■ **Exercise instructions**:
For this exercise, please transcribe exactly and only the lines from the one containing "Where should I click to: Click" through the end of the material, both ends included, without pictures.

■ **Records to process**:
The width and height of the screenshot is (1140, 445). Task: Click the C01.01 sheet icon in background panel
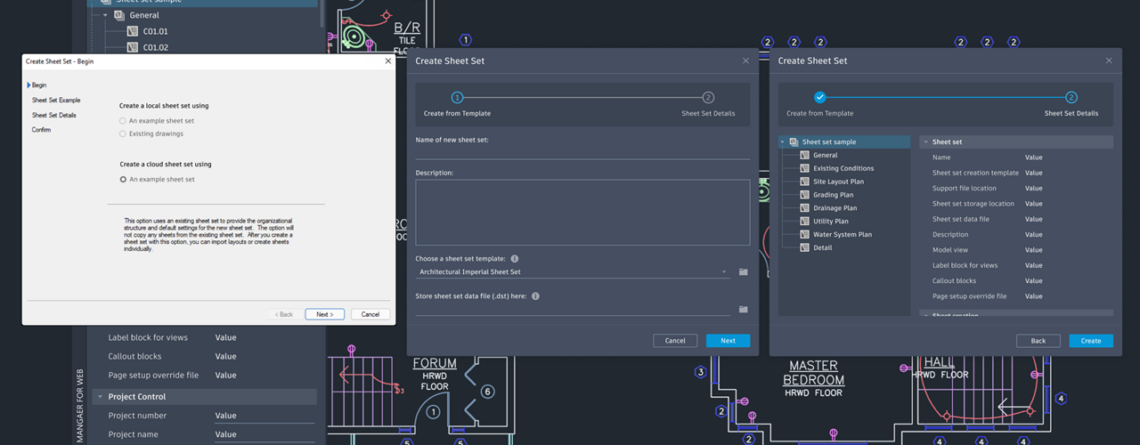(x=132, y=32)
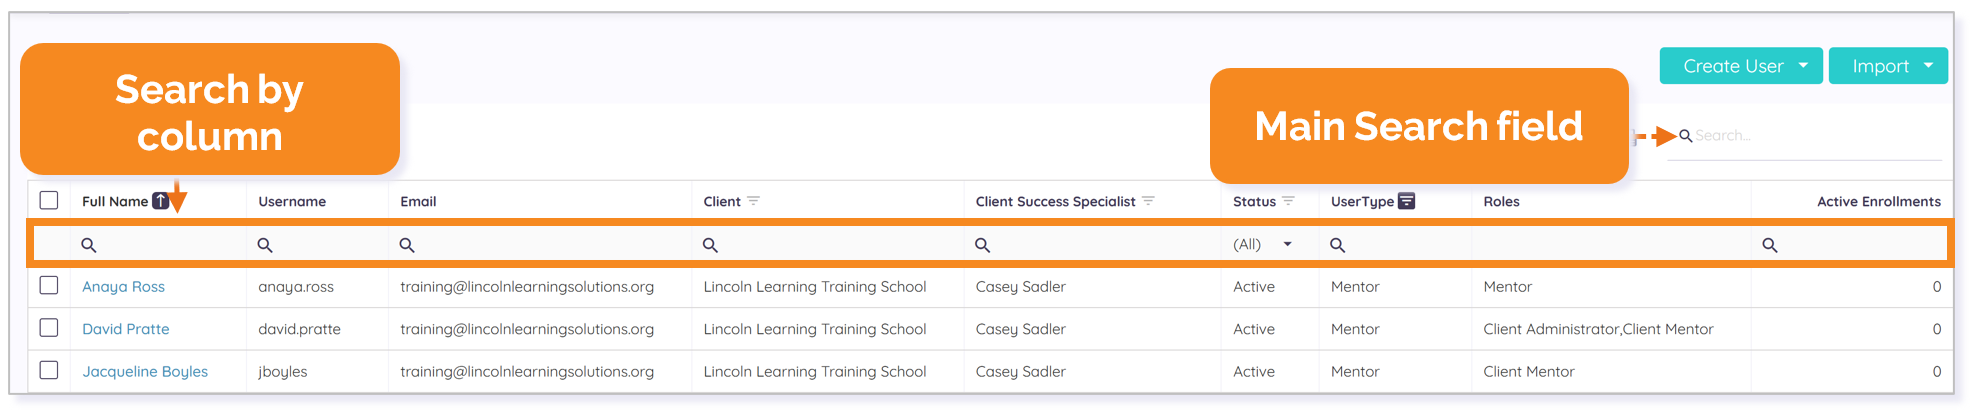
Task: Open David Pratte's user profile link
Action: click(x=126, y=329)

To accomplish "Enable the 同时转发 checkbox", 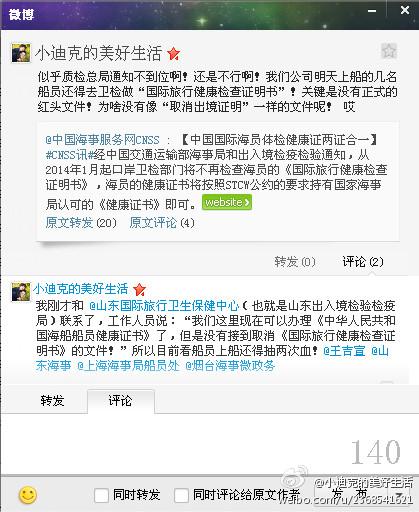I will [x=101, y=495].
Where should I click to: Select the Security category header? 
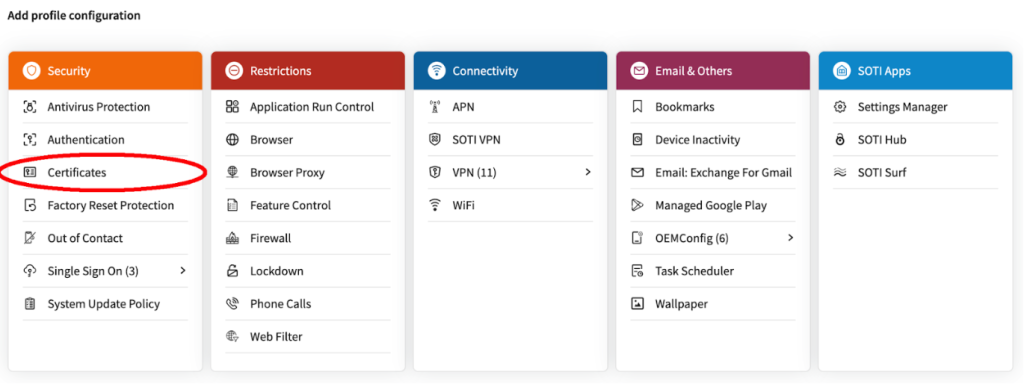pos(105,71)
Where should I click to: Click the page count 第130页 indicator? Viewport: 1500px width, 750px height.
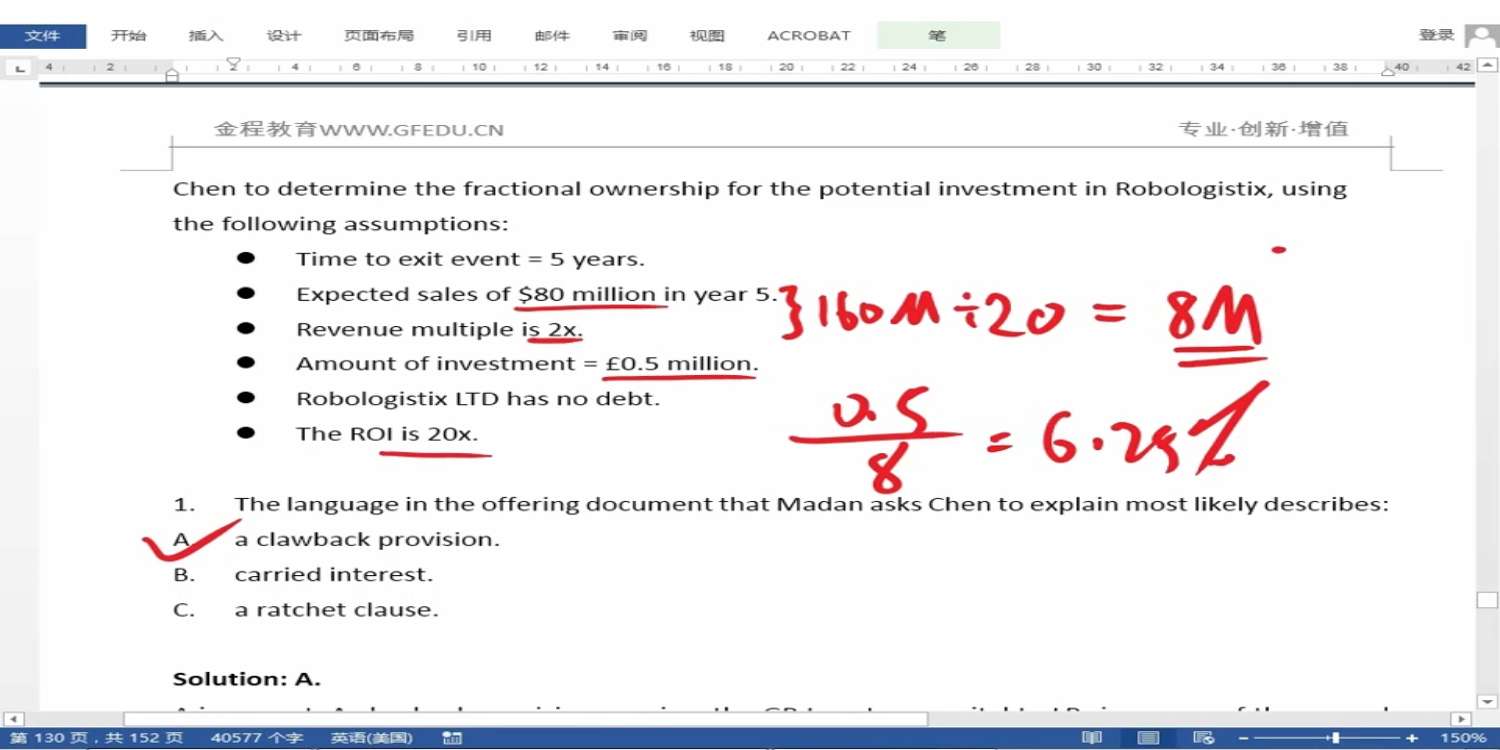pyautogui.click(x=96, y=738)
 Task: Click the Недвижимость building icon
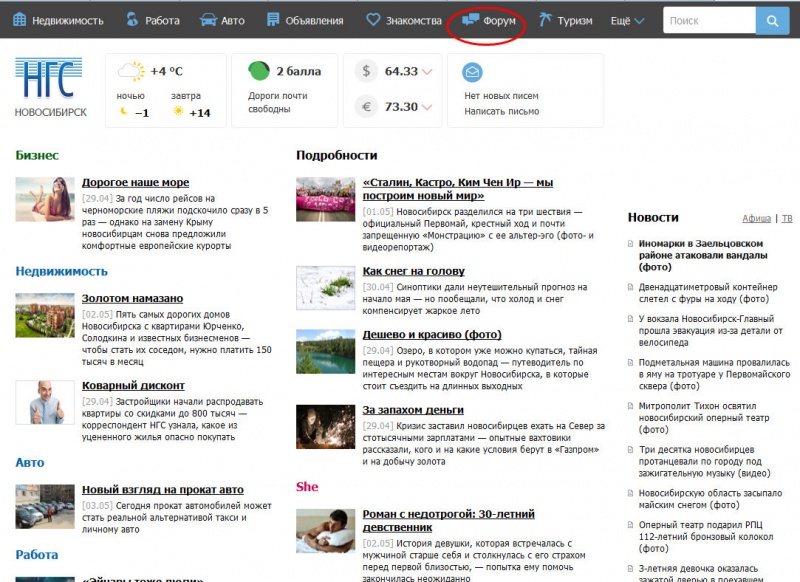pyautogui.click(x=19, y=20)
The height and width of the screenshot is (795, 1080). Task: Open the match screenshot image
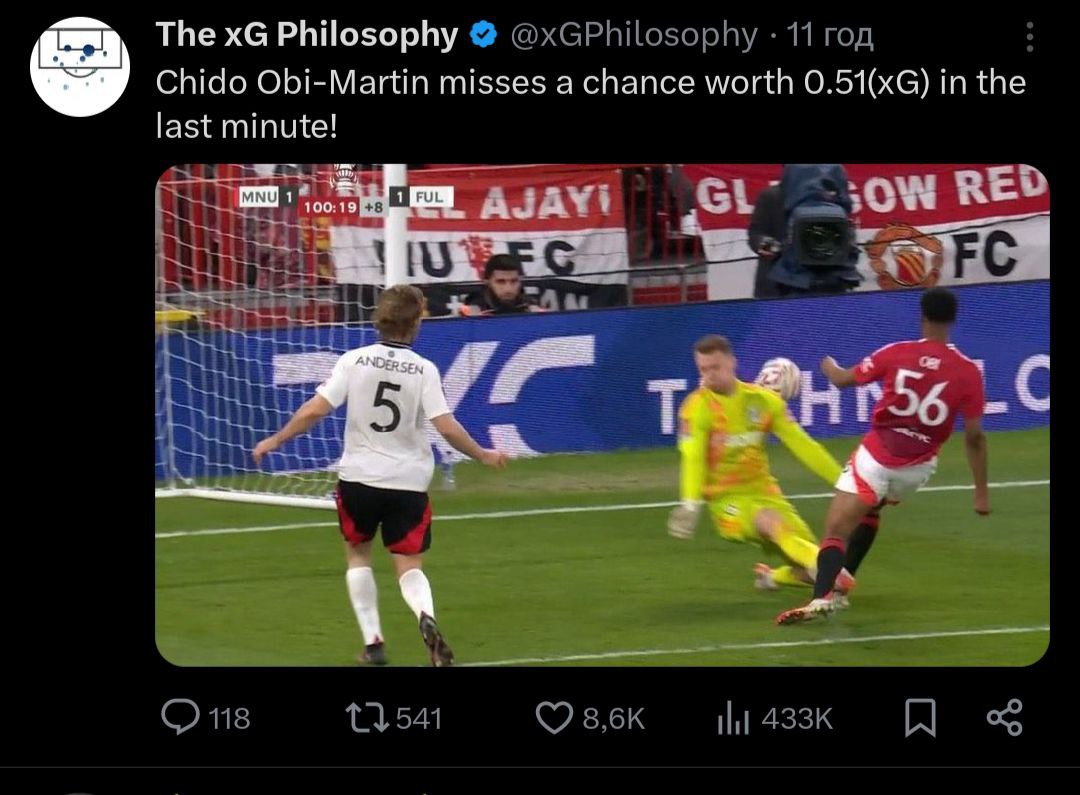click(x=602, y=415)
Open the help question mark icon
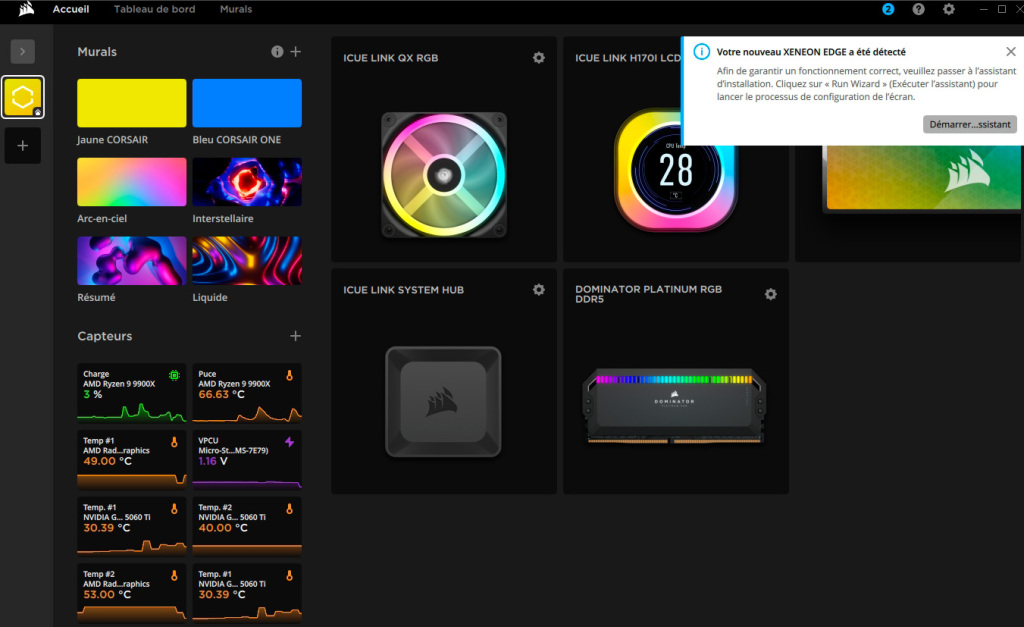 coord(918,9)
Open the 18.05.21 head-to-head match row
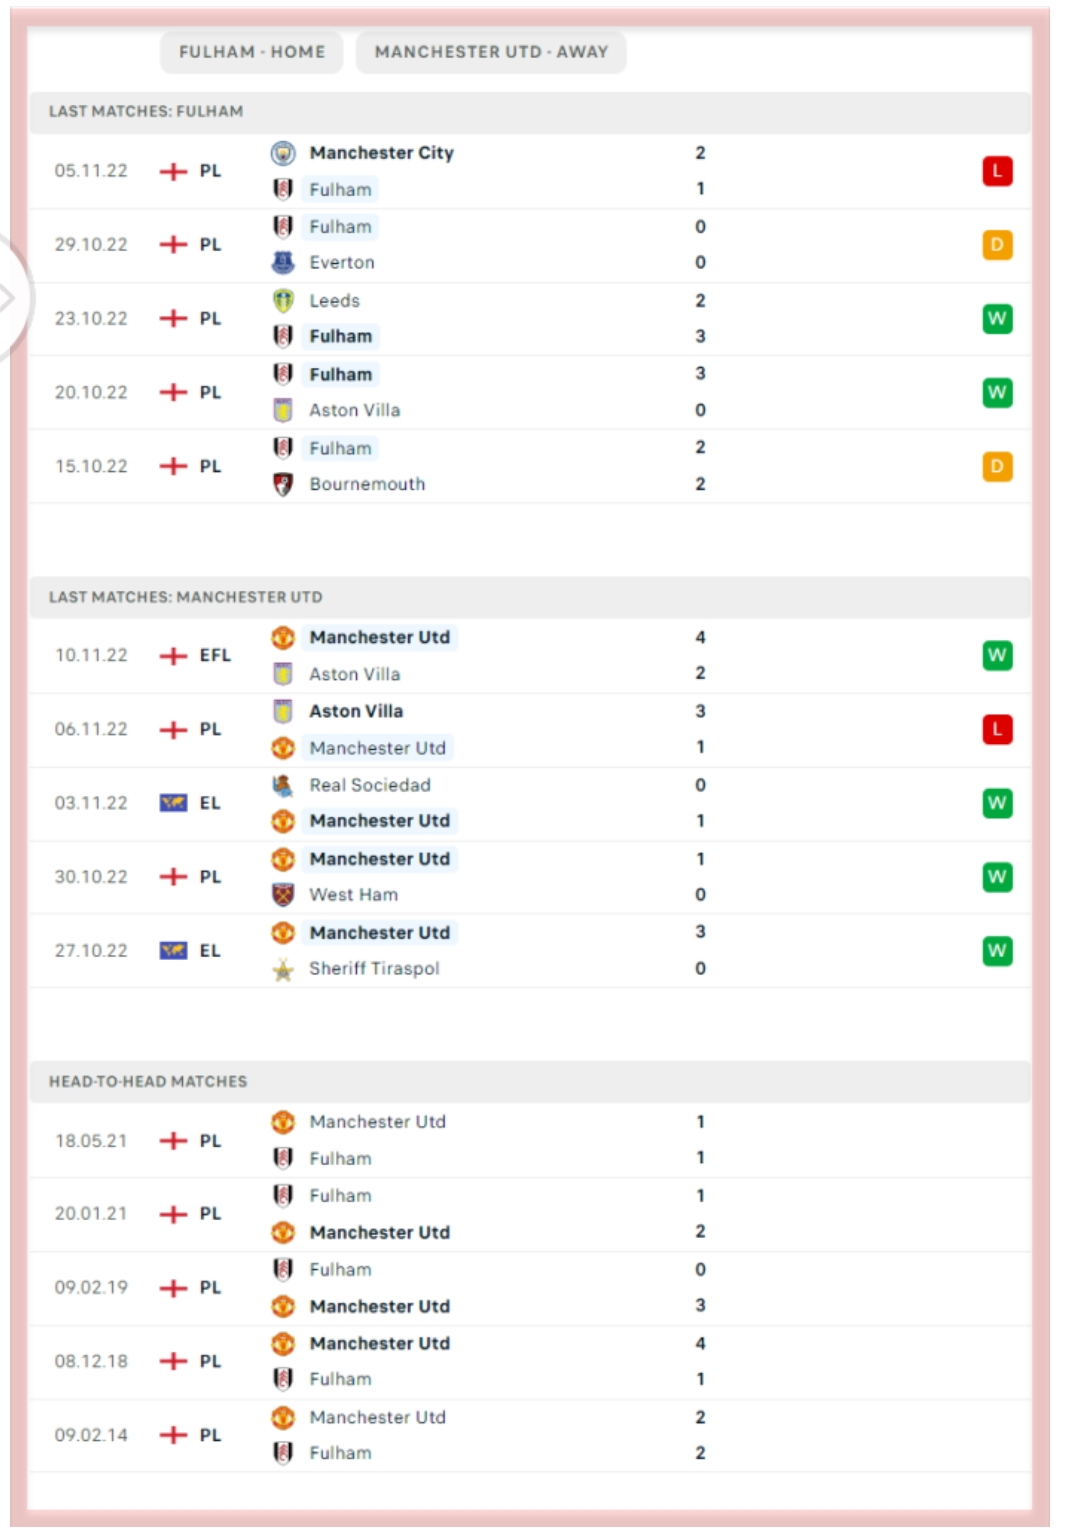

■ **Response to the task**:
Where should I click to: Click the page count 第130页 indicator? Viewport: 1500px width, 750px height.
pyautogui.click(x=96, y=738)
 Task: Click the Недвижимость building icon
pyautogui.click(x=19, y=20)
The height and width of the screenshot is (795, 1080). Task: Open the match screenshot image
click(x=602, y=415)
Open the help question mark icon
 coord(918,9)
Open the 18.05.21 head-to-head match row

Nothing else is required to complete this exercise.